──────── GIVEN DATA

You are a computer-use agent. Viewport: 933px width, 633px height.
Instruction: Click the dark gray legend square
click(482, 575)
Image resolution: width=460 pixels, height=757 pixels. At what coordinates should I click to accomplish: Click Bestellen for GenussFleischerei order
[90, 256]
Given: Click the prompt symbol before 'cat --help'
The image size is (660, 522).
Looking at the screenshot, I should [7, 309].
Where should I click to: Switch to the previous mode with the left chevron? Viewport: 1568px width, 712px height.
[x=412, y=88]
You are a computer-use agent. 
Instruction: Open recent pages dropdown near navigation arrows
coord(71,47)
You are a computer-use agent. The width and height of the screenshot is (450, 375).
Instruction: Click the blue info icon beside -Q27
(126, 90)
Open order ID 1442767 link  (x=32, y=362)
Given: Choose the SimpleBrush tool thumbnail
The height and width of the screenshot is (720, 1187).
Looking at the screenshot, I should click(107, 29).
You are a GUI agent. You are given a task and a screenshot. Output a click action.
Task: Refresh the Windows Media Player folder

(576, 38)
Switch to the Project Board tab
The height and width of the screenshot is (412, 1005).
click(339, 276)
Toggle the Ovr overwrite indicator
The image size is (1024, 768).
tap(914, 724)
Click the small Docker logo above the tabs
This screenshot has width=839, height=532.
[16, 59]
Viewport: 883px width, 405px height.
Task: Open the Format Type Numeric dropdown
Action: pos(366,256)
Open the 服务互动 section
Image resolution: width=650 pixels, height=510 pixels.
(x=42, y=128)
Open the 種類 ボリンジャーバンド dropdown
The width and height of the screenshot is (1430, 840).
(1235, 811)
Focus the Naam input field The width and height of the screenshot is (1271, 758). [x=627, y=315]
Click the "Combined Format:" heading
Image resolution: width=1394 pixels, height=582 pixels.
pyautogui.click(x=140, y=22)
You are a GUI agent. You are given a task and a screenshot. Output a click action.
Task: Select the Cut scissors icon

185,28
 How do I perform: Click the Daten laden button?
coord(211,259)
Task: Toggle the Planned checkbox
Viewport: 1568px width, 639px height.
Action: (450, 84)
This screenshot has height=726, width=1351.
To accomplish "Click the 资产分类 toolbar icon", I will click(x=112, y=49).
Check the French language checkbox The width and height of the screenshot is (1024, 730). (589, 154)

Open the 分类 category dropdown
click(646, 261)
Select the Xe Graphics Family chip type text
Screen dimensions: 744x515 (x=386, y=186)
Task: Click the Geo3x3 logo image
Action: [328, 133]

────────────────

The full set of entries should be transcribed exactly.

You are a computer-use agent. Viewport: 933px width, 633px height.
Instruction: Click the dark gray legend square
click(482, 575)
Image resolution: width=460 pixels, height=757 pixels. At what coordinates should I click to accomplish: Click Bestellen for GenussFleischerei order
[90, 256]
Given: Click the prompt symbol before 'cat --help'
The image size is (660, 522).
Looking at the screenshot, I should [7, 309].
Where should I click to: Switch to the previous mode with the left chevron? Viewport: 1568px width, 712px height.
[x=412, y=88]
You are a computer-use agent. 
Instruction: Open recent pages dropdown near navigation arrows
coord(71,47)
You are a computer-use agent. The width and height of the screenshot is (450, 375).
Instruction: Click the blue info icon beside -Q27
(126, 90)
Open order ID 1442767 link  (x=32, y=362)
Given: Choose the SimpleBrush tool thumbnail
The height and width of the screenshot is (720, 1187).
Looking at the screenshot, I should click(107, 29).
You are a GUI agent. You are given a task and a screenshot. Output a click action.
Task: Refresh the Windows Media Player folder

(576, 38)
Switch to the Project Board tab
The height and width of the screenshot is (412, 1005).
click(339, 276)
Toggle the Ovr overwrite indicator
The image size is (1024, 768).
tap(914, 724)
Click the small Docker logo above the tabs
This screenshot has width=839, height=532.
[16, 59]
Viewport: 883px width, 405px height.
Task: Open the Format Type Numeric dropdown
Action: pos(366,256)
Open the 服务互动 section
Image resolution: width=650 pixels, height=510 pixels.
(x=42, y=128)
Open the 種類 ボリンジャーバンド dropdown
The width and height of the screenshot is (1430, 840).
(1235, 811)
Focus the Naam input field The width and height of the screenshot is (1271, 758). [x=627, y=315]
Click the "Combined Format:" heading
Image resolution: width=1394 pixels, height=582 pixels.
pyautogui.click(x=140, y=22)
You are a GUI agent. You are given a task and a screenshot. Output a click action.
Task: Select the Cut scissors icon

185,28
 How do I perform: Click the Daten laden button?
coord(211,259)
Task: Toggle the Planned checkbox
Viewport: 1568px width, 639px height.
Action: (450, 84)
This screenshot has height=726, width=1351.
To accomplish "Click the 资产分类 toolbar icon", I will click(x=112, y=49).
Check the French language checkbox The width and height of the screenshot is (1024, 730). (589, 154)

Open the 分类 category dropdown
click(646, 261)
Select the Xe Graphics Family chip type text
Screen dimensions: 744x515 (x=386, y=186)
Task: Click the Geo3x3 logo image
Action: [328, 133]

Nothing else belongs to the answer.